1) Draw acetylene in Avogadro, optimize geometry. 2)Save the file in Gaussian format as acetylene.gau. 3) Modify the input file:
%chk=acetylene
# T Huckel
Acetylene Huc. Energy
0 1
C -2.85904 3.94652 -0.43438
C -1.68220 3.78362 -0.60536
H -3.90410 4.09117 -0.28255
H -0.63731 3.63899 -0.75717
4) You must leave the blank lines as I wrote. From the terminal run: g09 < acetylene.gau > acetylene.out & 5) You received the results after 1 sec. I used the program Gaussian 09 for Linux. (Opensuse 13.1). The energy appears in the output as follows (followed by the x, y, and z components of the dipole moment):Huckel eigenvalues -- -1.001 -0.736 -0.570 -0.498 -0.498 -0.259 -0.259 0.392 0.664 3.442
Energy= -6.60658111 NIter= 0.
Dipole moment= 0.000000 0.000000 0.000000
The energy is in Hartrees. 1 Hartree=627.5095 kcal/mol.
Thanks for reply to both Renat and Charis. I have a small doubt. If i take linear combination of 4 atomic orbital i may end up with either a butadiene or two ethylene configurations. Is their any notes or any article where people might have used huckel theory for 4 e- in acetylene or atleast annulenic systems with acetylene group.
Thank you for reply. But still my problem is not sorted out. How i can apply huckle molecular orbital theory to 1-butene-3-yne and compare it with 1,3 butadiene.

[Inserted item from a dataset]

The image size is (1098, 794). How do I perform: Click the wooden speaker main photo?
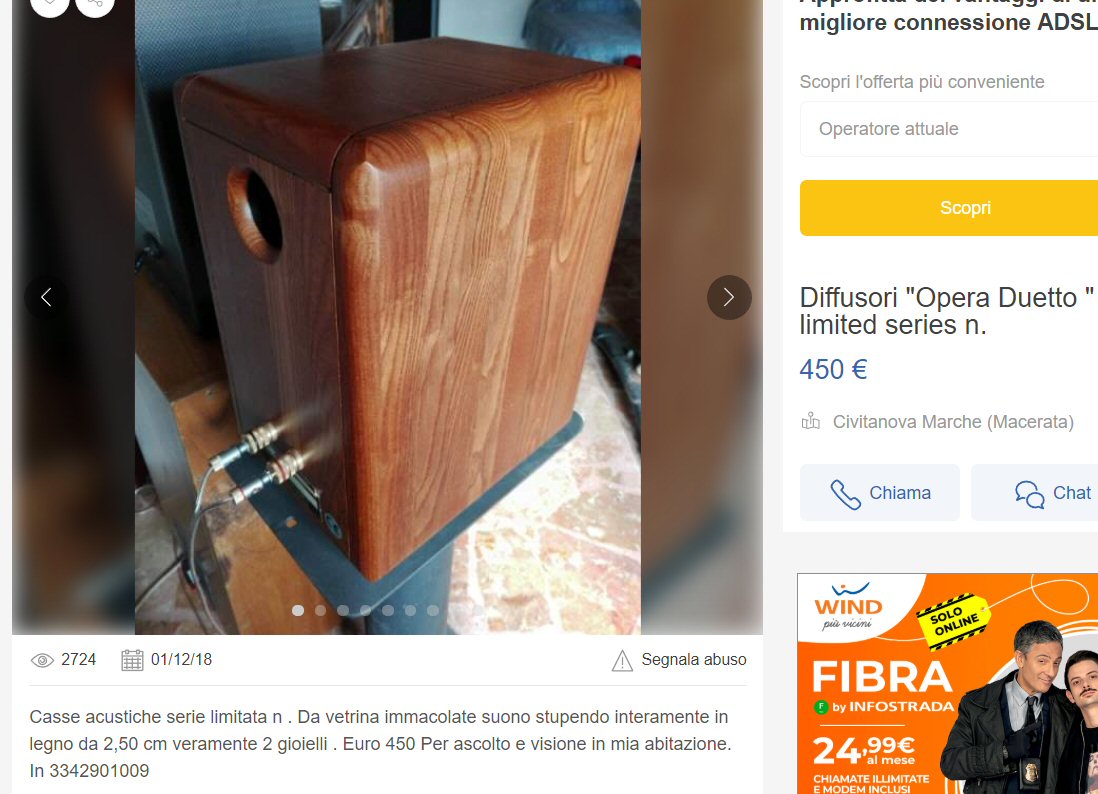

Thank you sir. But i just want to know what will be the beta value (off-diagonal element) for C-C double bond and C-C triple bond. Should I consider same value for both the bonds. C-C (Beta value ~ 2.3 eV or 70 kcal/mol)
Simple Huckel theory has only one beta parameter for any kind of C-C pi-bond, that's right, but this is the Huckel theory in scholar textbooks. In many applications of the theory the beta parameter was considered to be free, and was chosen to particular problem, i.e. thermochemistry or UV/Vis spectra calculation. See book of T.E. Peacock, Electronic properties of aromatic and heterocyclic molecules, 1965 or A. Streitwieser, Molecular Orbital Theory for Organic Chemists, 1961.